Work to be completed → The answer must consist only of the lines from the line with "The height and" to the line with "Where should I", both included, exactly as they stand below.

Given records →
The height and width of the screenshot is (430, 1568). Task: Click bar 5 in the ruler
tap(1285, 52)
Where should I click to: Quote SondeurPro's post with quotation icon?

...

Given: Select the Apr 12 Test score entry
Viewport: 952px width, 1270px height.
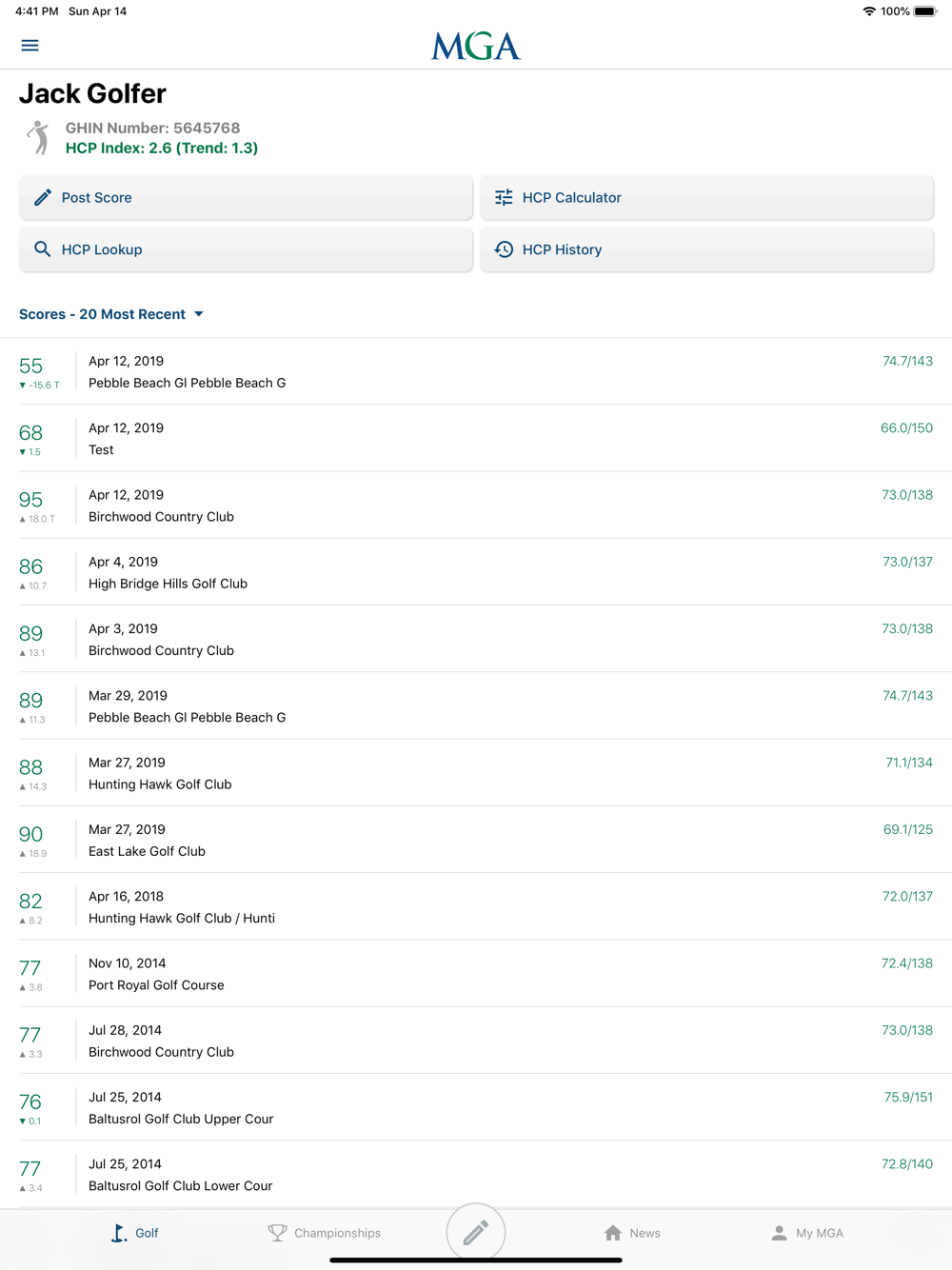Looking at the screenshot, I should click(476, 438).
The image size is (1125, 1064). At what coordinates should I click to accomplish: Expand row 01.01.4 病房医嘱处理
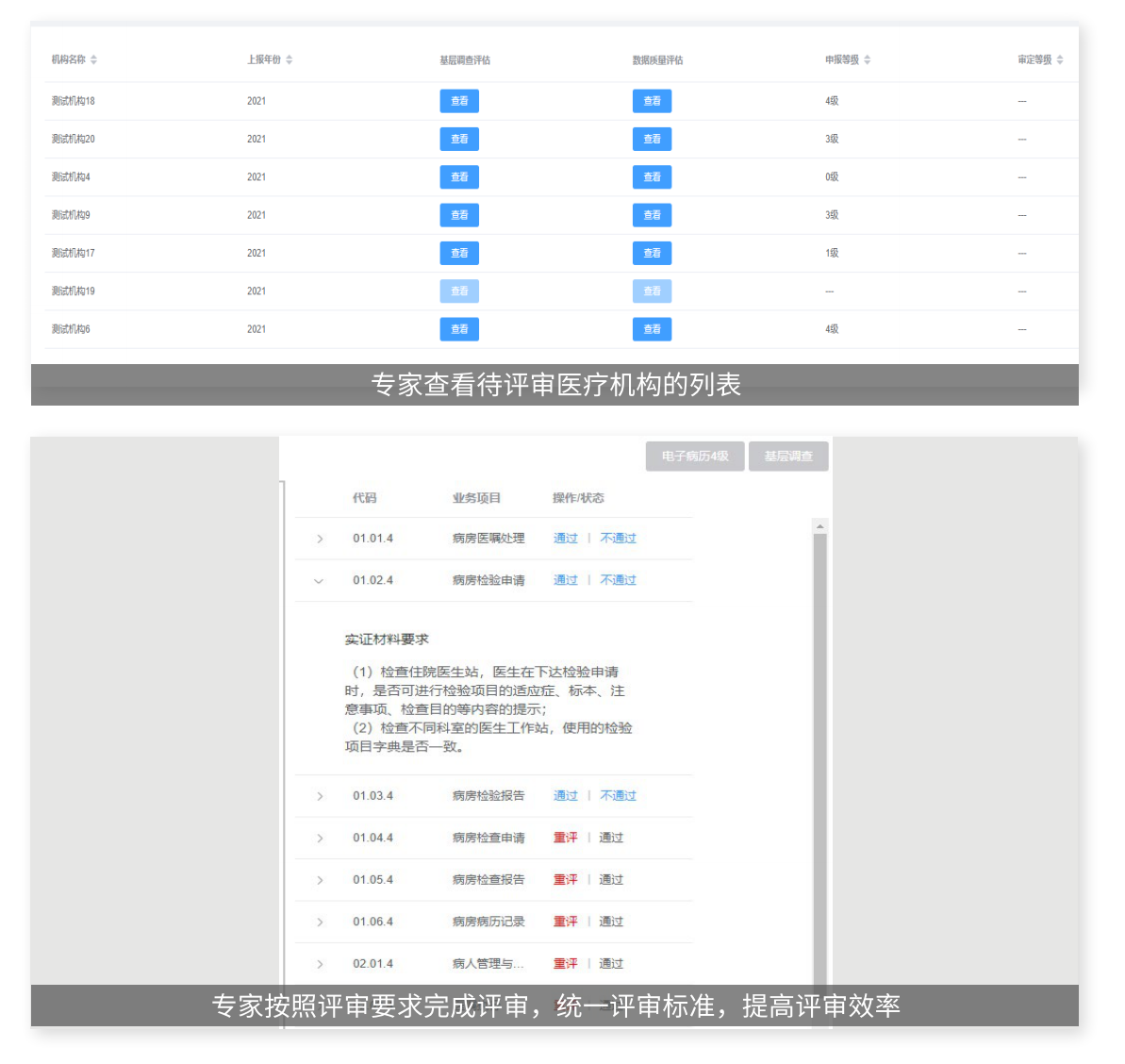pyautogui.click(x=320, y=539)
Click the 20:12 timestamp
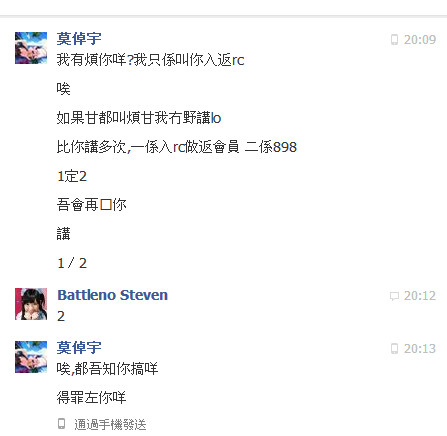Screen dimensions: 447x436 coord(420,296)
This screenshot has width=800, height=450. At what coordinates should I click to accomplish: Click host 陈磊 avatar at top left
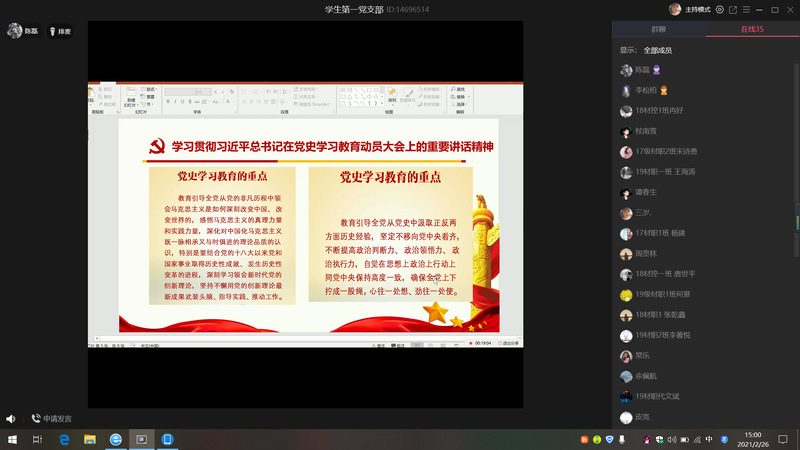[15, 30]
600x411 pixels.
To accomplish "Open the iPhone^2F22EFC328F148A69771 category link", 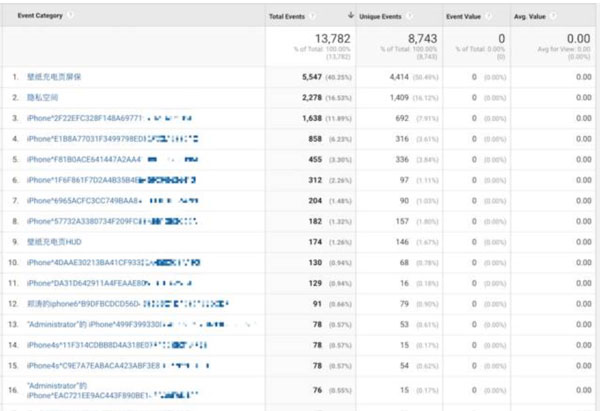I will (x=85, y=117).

Response to this exercise →
The height and width of the screenshot is (430, 1568). Task: Click bar 5 in the ruler
tap(1285, 52)
Where should I click to: Quote SondeurPro's post with quotation icon?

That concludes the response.